> [Available data]:
--

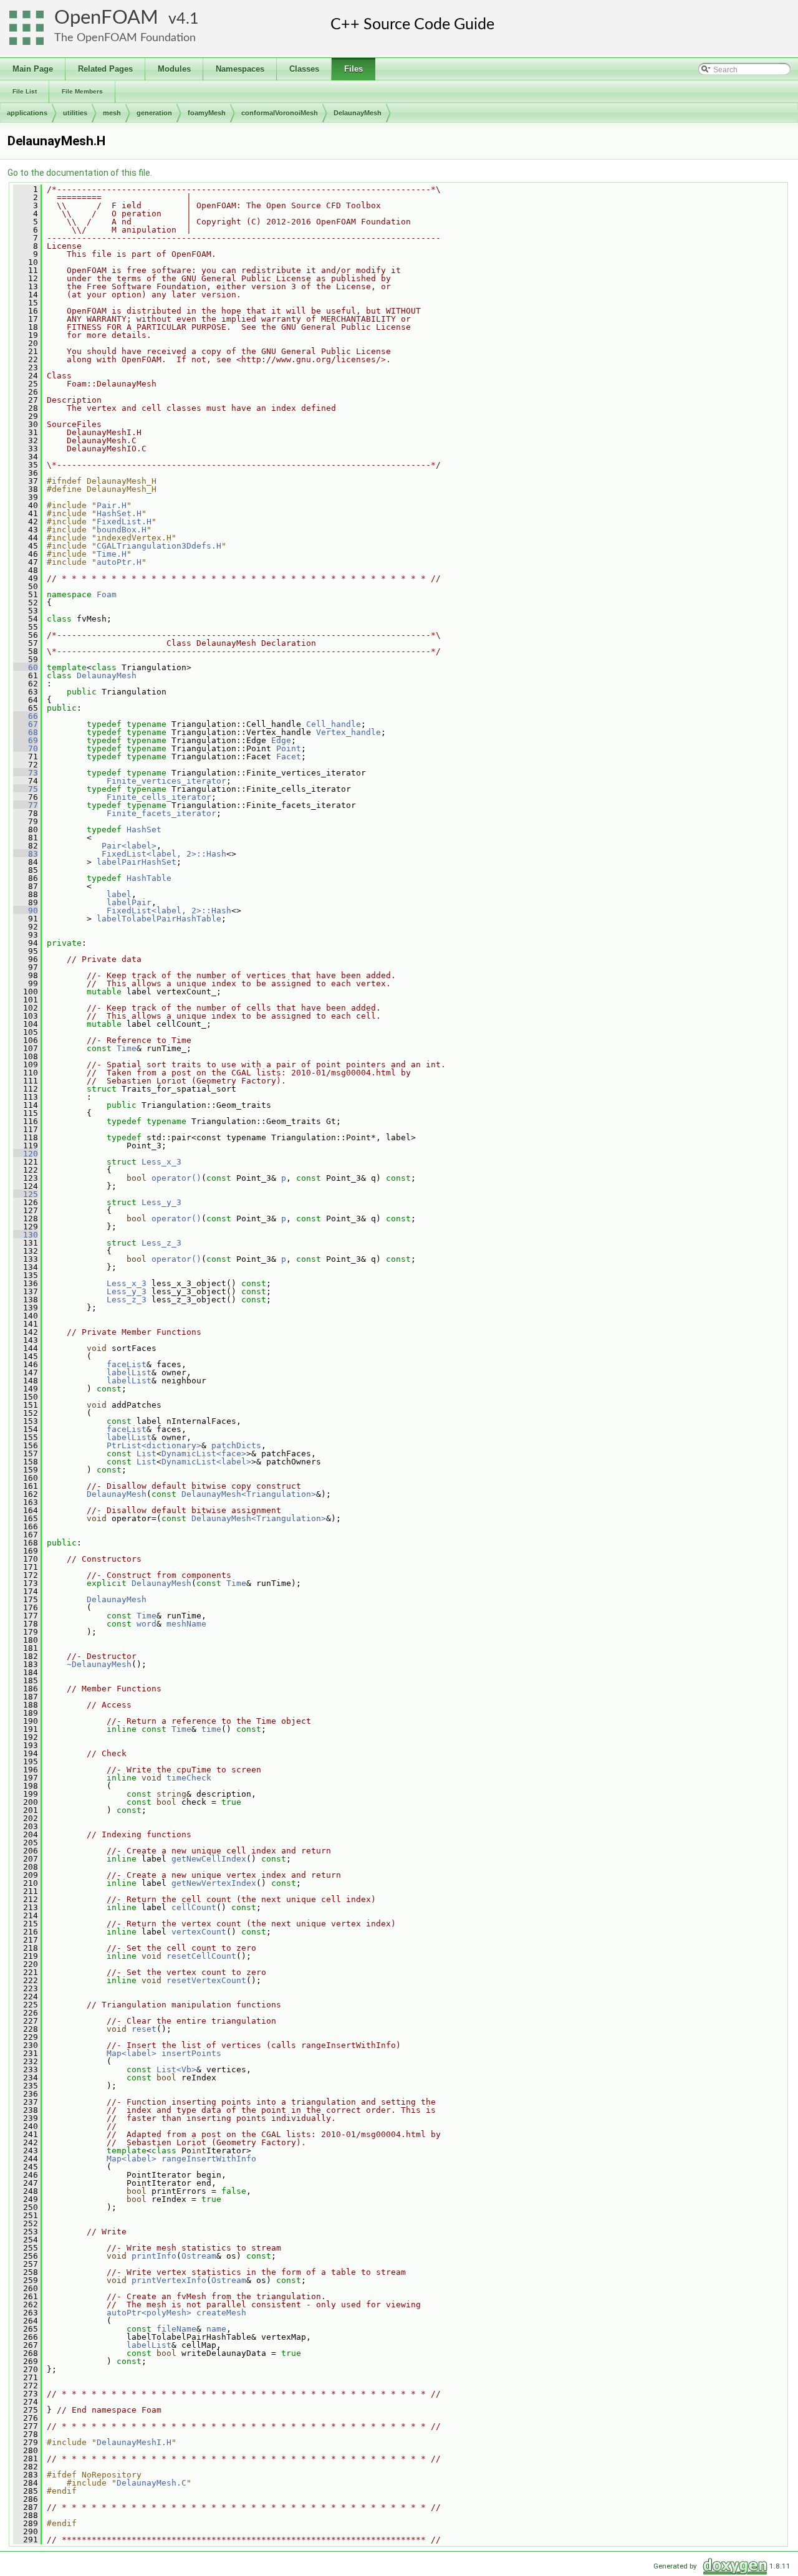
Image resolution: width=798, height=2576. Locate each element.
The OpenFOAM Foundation (125, 38)
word (146, 1623)
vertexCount (198, 1931)
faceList (127, 1364)
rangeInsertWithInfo (208, 2158)
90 (25, 910)
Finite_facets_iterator (161, 813)
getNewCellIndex (208, 1858)
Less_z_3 (161, 1242)
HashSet (144, 829)
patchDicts (236, 1445)
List (146, 1453)
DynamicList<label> (206, 1461)
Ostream (198, 2256)
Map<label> (131, 2053)
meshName (186, 1623)
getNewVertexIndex (213, 1883)
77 (25, 805)
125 (25, 1194)
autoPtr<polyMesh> (149, 2312)
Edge (281, 740)
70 (25, 748)
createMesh (221, 2312)
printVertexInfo (169, 2280)
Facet (288, 756)
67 (25, 724)
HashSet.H (119, 513)
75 (25, 789)
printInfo (154, 2256)
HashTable (149, 878)
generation (154, 113)
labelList (129, 1372)
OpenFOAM (106, 17)
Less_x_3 (161, 1161)
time (211, 1729)
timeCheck (188, 1777)
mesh (112, 113)
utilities (75, 113)
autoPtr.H (119, 562)
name (216, 2328)
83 (25, 853)
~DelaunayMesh (99, 1664)
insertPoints (191, 2053)
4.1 (187, 19)
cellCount (193, 1907)
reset (144, 2029)
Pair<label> (129, 845)
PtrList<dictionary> (154, 1445)
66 (25, 716)
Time (127, 1048)
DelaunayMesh (358, 113)
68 (25, 732)
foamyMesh (207, 113)
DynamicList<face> (203, 1453)
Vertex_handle (348, 732)
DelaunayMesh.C (151, 2482)
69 (25, 740)
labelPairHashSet (136, 862)
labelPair (129, 902)
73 (25, 772)
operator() (176, 1178)
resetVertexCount (206, 1980)
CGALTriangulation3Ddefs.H (159, 545)
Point (288, 748)
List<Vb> (176, 2069)
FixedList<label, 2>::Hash (164, 853)
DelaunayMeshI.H (134, 2442)
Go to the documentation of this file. (79, 173)
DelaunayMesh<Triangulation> (248, 1494)
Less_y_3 (161, 1202)
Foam (107, 594)
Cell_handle (333, 724)
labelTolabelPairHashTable (159, 918)
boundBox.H (122, 529)
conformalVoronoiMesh (279, 113)
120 (25, 1153)
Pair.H (112, 505)
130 (25, 1234)
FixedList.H (124, 521)
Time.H (112, 554)
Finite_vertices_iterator (166, 781)
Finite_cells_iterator (159, 797)
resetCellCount (201, 1956)
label (119, 894)
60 (25, 667)
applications (27, 113)
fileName (176, 2328)
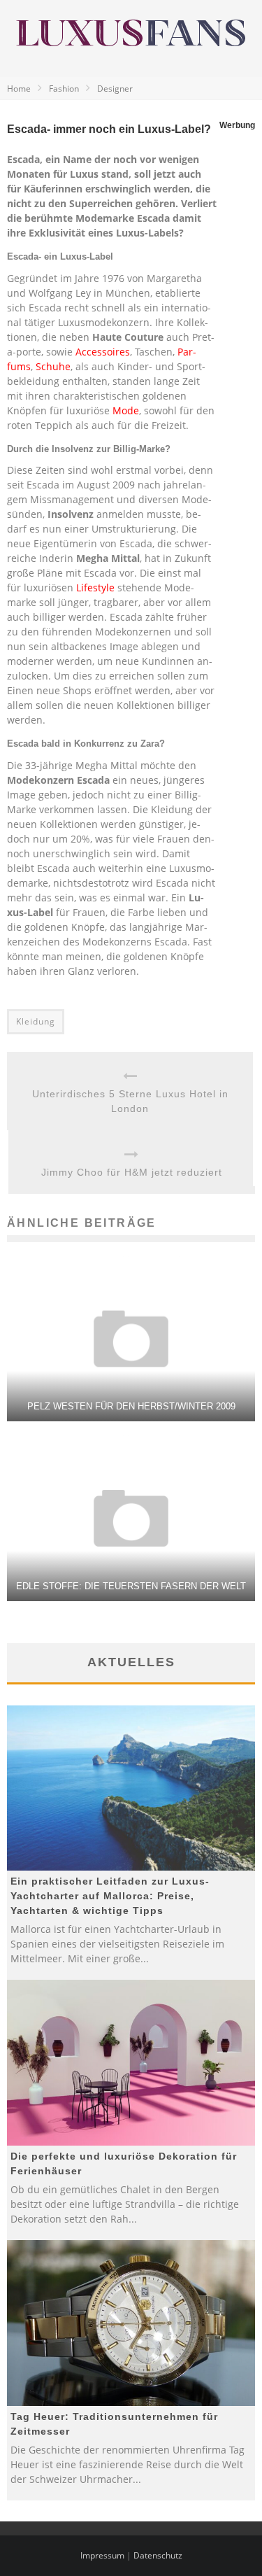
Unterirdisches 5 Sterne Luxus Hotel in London (130, 1101)
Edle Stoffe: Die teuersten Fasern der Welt (131, 1586)
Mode (125, 410)
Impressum (102, 2555)
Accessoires (102, 351)
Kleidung (35, 1021)
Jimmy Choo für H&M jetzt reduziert (131, 1172)
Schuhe (53, 366)
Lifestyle (95, 587)
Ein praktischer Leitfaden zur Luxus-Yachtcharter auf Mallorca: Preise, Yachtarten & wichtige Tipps (110, 1895)
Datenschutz (157, 2555)
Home (19, 88)
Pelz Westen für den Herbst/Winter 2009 (131, 1406)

--

> [What is required]: Provide the number of lines in the entries that include "DynamicList", and no other text.

> [Reply to the task]: 2